Gabbard continued by pointing out that “[t]here is currently no assessment or accountability for our country’s leaders” for sanctions’ effects.

Texas Congressman Joaquin Castro also joined in supporting sanction reforms. He observed that “the primary victims abroad are civilians whom we should be seeking to empower, not impoverish”

“The Gabbard provision would require transparency into the impacts of this practice and that would undoubtedly uncover information that would provide additional impetus for sanctions policy changes we’re seeking,” commented Erica Fein, advocacy director at Win Without War. This pro-peace organization recently signed an open letter outfling foreign policy priorities for progressives. “It’s not clear that Senate Republicans will support, but we’ll be supporting the provision as it moves into [House-Senate negotiations].”

Sanctions critics have long argued that economic sanctions disproportionately hit civilians harder than governments, which goes contrary to sanctions boosters’ intentions of trying to protect civilians from oppressive governments.

“[E]ven if the overwhelming majority of the amendment was focused on the supposed benefits, it is still a 100 percent victory for humanitarians concerned about sanctions,” Just Foreign Policy executive director Erik Sperling wrote in a text message regarding this bill.

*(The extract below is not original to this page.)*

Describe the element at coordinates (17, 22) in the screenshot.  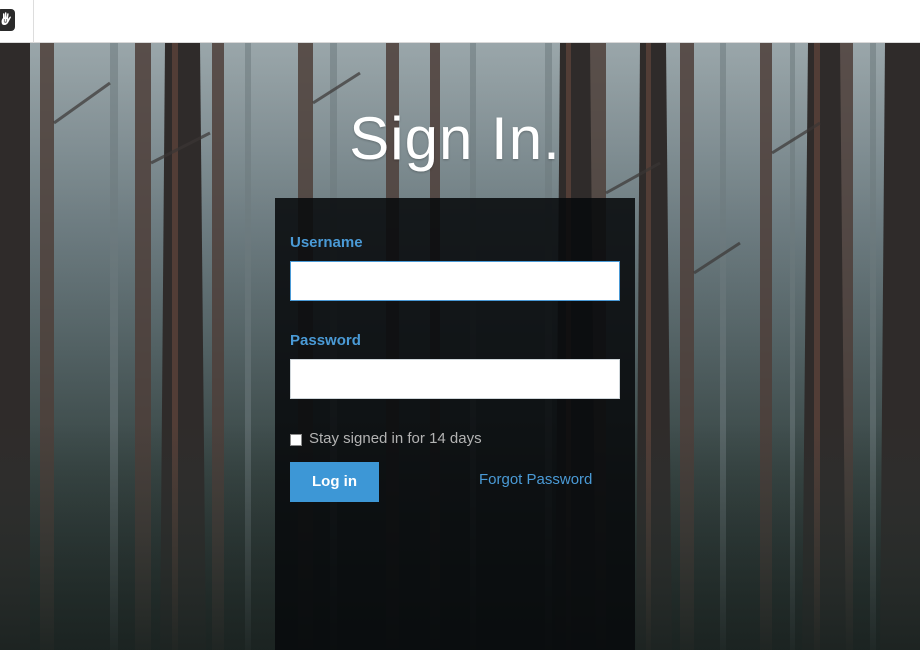
I see `logo-button` at that location.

“In fact, it will be interesting to read [the President’s] attempts to explain how broad sanctions have empowered the Cuban and North Korean people and loosened these governments’ six-decade grip on power,” he continued.

This is a welcome development for a foreign policy status quo that is obsessed with all sorts of hawkish action. Sanctions don’t work and only empower tyrannical regimes, while millions of innocent people end up suffering as a result of these punitive measures.

Policymakers needs to rethink some of the conventional wisdom regarding the foreign policy actions of yesteryear.